Highlights & Insights¶

Clinical Workflow as Backbone: Mapping evaluation tasks to the diagnostic chain ("What/Where/What is it/What next/How to treat") is the most ingenious design of this paper—it makes model failure at specific clinical links measurable rather than providing just a total score.
Robust Leakage Prevention: Using 2D slices from 3D data to disrupt pixel retrieval + GPT rewriting of VQA pairs + embedding deduplication collectively lowers the risk of models "answering by memory" rather than "understanding." This approach is transferable to any benchmark based on public images.
True Physician Baseline: Having radiologists answer questions using the exact same 2D slices and text provides a credible upper bound. The 91.35% vs 66.58% gap is highly impactful.
Dual Outputs: The release of the 260,000-scale OmniBrainVQA instruction set serves as both a training resource and a larger evaluation pool, providing significant spillover value.

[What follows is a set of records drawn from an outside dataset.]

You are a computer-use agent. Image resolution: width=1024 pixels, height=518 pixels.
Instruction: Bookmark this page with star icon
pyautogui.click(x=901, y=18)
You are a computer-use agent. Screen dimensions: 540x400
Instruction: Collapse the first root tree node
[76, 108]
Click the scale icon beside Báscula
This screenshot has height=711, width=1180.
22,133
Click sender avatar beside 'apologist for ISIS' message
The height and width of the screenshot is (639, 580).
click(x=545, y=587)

Limitations & Future Work¶

The evaluation primarily relies on 2D slices from 3D volumes, losing continuous spatial information across slices/3D space found in real clinical practice, which may underestimate or distort performance on tasks relying on volumetric structures.
Sub-task sample distribution is highly imbalanced (DRP only 10, RS only 9, POA only 20); statistical noise in accuracy for these specific stages is high, and cross-model comparisons should be interpreted with care—⚠️ refer to the original paper.
Distractors and some question surfaces were generated by GPT-5; although verified by physicians, they may still introduce LLM style bias or slight deviations from authentic clinical phrasing.
The evaluation is limited to VQA and does not involve joint reasoning across multiple images or longitudinal sequences (only patient-level extensions are supplemented in the appendix), leaving a gap between the benchmark and complete clinical decision-making.

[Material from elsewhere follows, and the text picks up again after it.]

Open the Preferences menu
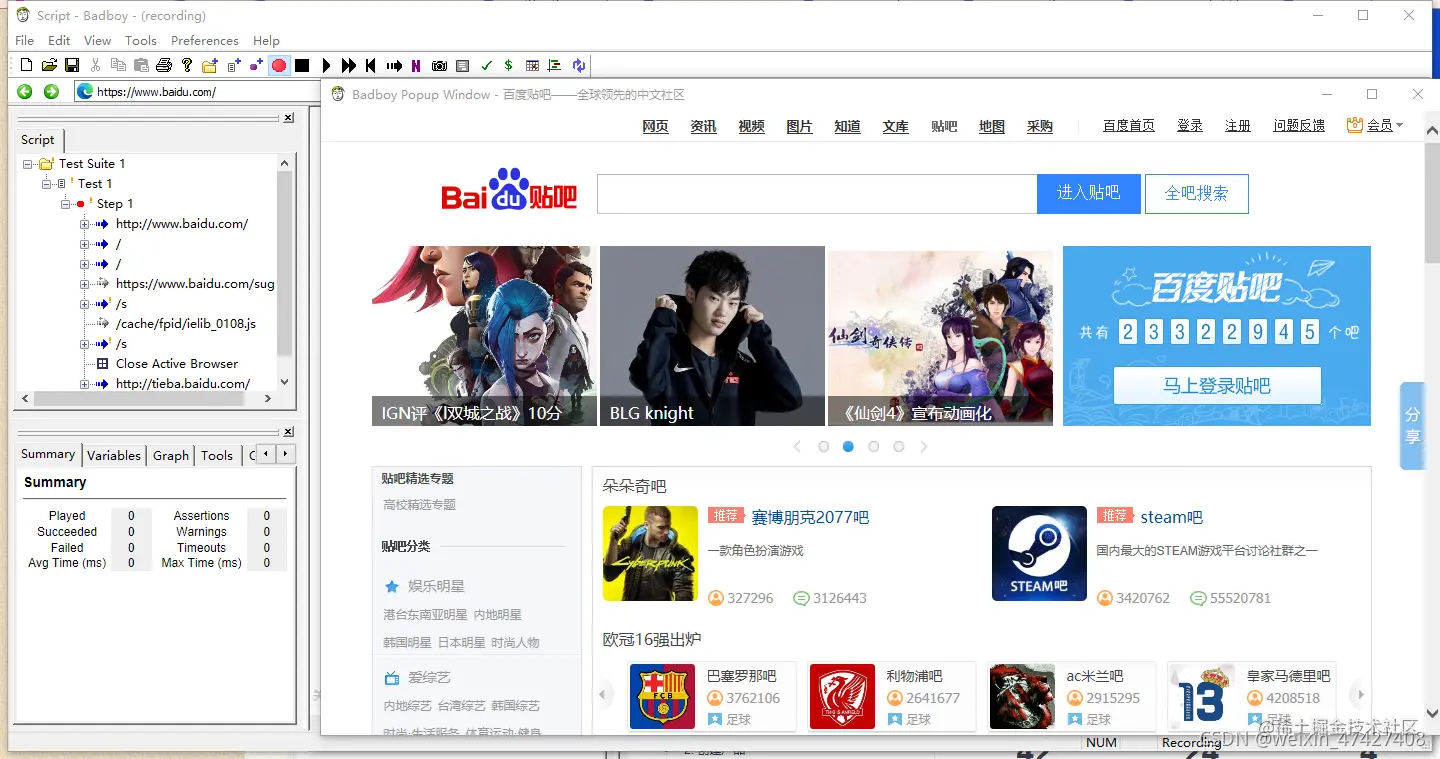coord(204,40)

vs Brain Tumor VQA / NOVA: These are limited to structural MRI or anatomical MRI localization and cover only small segments of the diagnostic chain. OmniBrainBench expands modalities to 15 and tasks across five clinical stages, representing a generational upgrade in breadth.
vs VQA-RAD / Slake / PMC-VQA: In these general medical VQA benchmarks, brain imaging is a small subset and focuses on basic findings. This work focuses exclusively on neuroimaging, emphasizing end-to-end clinical reasoning and open-ended evaluation.
vs MedTrinity-25M / PubMedVision: While they provide large-scale multimodal instruction data, they are not tailored for neuroimaging. OmniBrainVQA/OmniBrainBench provides both a large-scale instruction set and a finely verified evaluation set for brain imaging specifically.
vs MedSegBench / BraTS (Segmentation Suites): The latter focuses on pixel-level perception. This work focuses on end-to-end neuro-clinical reasoning from perception to diagnosis, prognosis, and treatment, targeting a higher level of evaluation.

Rating¶

Novelty: ⭐⭐⭐⭐ First full clinical workflow + full modality brain imaging benchmark; structural design is creative, though individual techniques (VQA augmentation/deduplication) are relatively standard.
Experimental Thoroughness: ⭐⭐⭐⭐⭐ Evaluated 24 models with physician references, closed+open dual evaluation, and 15 sub-tasks across 5 stages; highly comprehensive assessment.
Writing Quality: ⭐⭐⭐⭐ Clinical workflow mapping is well-explained; high information density in tables, though many sub-task abbreviations require cross-referencing.
Value: ⭐⭐⭐⭐⭐ Public benchmark and code, quantification of the human-AI gap, and identification of model weaknesses across clinical stages provide standard-setting value for medical MLLM evaluation.